Saved entries
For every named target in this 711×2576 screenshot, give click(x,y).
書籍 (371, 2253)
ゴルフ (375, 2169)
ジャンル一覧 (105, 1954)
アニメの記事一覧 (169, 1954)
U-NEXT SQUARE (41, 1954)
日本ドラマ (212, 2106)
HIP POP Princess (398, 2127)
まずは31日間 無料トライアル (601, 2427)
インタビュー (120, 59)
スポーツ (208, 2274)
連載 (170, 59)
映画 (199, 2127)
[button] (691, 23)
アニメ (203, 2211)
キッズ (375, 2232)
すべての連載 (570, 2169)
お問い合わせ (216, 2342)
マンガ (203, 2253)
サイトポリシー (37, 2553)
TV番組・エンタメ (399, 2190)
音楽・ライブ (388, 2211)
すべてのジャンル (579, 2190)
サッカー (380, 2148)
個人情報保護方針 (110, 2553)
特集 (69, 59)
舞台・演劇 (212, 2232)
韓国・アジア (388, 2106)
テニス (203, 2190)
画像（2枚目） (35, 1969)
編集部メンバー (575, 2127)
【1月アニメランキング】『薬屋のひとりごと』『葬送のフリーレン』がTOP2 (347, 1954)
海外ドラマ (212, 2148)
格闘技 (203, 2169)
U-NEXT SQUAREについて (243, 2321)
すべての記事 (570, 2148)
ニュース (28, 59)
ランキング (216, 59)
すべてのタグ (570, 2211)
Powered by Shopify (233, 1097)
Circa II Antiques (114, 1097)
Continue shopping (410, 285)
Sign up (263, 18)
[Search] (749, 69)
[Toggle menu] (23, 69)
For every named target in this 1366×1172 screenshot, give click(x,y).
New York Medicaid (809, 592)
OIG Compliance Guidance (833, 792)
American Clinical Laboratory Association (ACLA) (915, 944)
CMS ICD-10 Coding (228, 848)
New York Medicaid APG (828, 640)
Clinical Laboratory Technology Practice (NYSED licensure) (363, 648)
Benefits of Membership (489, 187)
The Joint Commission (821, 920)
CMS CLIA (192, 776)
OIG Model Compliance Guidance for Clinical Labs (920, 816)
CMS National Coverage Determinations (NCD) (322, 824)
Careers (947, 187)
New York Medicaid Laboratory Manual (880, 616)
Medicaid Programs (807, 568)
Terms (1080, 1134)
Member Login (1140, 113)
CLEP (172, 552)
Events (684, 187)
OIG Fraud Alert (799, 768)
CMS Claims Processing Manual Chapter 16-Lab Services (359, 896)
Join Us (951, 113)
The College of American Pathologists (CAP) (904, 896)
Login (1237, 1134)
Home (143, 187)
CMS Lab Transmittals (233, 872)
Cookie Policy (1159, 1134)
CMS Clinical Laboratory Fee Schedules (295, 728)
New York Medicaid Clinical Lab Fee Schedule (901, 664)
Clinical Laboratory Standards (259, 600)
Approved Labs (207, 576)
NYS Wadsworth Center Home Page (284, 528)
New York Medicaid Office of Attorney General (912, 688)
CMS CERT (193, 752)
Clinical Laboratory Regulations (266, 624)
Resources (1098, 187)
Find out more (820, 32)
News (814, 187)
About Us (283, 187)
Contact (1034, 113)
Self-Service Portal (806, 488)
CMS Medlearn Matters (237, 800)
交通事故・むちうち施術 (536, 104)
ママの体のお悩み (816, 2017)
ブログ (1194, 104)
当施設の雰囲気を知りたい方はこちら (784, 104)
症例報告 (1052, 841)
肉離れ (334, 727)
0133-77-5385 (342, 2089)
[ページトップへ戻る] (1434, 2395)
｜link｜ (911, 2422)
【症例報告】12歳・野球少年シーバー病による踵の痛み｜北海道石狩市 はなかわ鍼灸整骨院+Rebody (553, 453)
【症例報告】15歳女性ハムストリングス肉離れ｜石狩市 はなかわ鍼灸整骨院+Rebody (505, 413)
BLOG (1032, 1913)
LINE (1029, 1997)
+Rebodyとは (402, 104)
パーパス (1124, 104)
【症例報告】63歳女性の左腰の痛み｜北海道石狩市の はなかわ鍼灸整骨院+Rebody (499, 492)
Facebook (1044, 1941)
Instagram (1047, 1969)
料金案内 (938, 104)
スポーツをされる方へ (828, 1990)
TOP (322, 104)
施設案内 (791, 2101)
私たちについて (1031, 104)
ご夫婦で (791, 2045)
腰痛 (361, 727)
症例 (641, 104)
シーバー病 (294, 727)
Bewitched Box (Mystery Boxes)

_Your objective:_
The required output is the entries from their opening line through the line holding "特集 (69, 59)", repeated exactly, with both end lines kept.

_Answer space:_
For every named target in this 711×2576 screenshot, give click(x,y).
書籍 (371, 2253)
ゴルフ (375, 2169)
ジャンル一覧 (105, 1954)
アニメの記事一覧 (169, 1954)
U-NEXT SQUARE (41, 1954)
日本ドラマ (212, 2106)
HIP POP Princess (398, 2127)
まずは31日間 無料トライアル (601, 2427)
インタビュー (120, 59)
スポーツ (208, 2274)
連載 (170, 59)
映画 (199, 2127)
[button] (691, 23)
アニメ (203, 2211)
キッズ (375, 2232)
すべての連載 (570, 2169)
お問い合わせ (216, 2342)
マンガ (203, 2253)
サイトポリシー (37, 2553)
TV番組・エンタメ (399, 2190)
音楽・ライブ (388, 2211)
すべてのジャンル (579, 2190)
サッカー (380, 2148)
個人情報保護方針 (110, 2553)
特集 (69, 59)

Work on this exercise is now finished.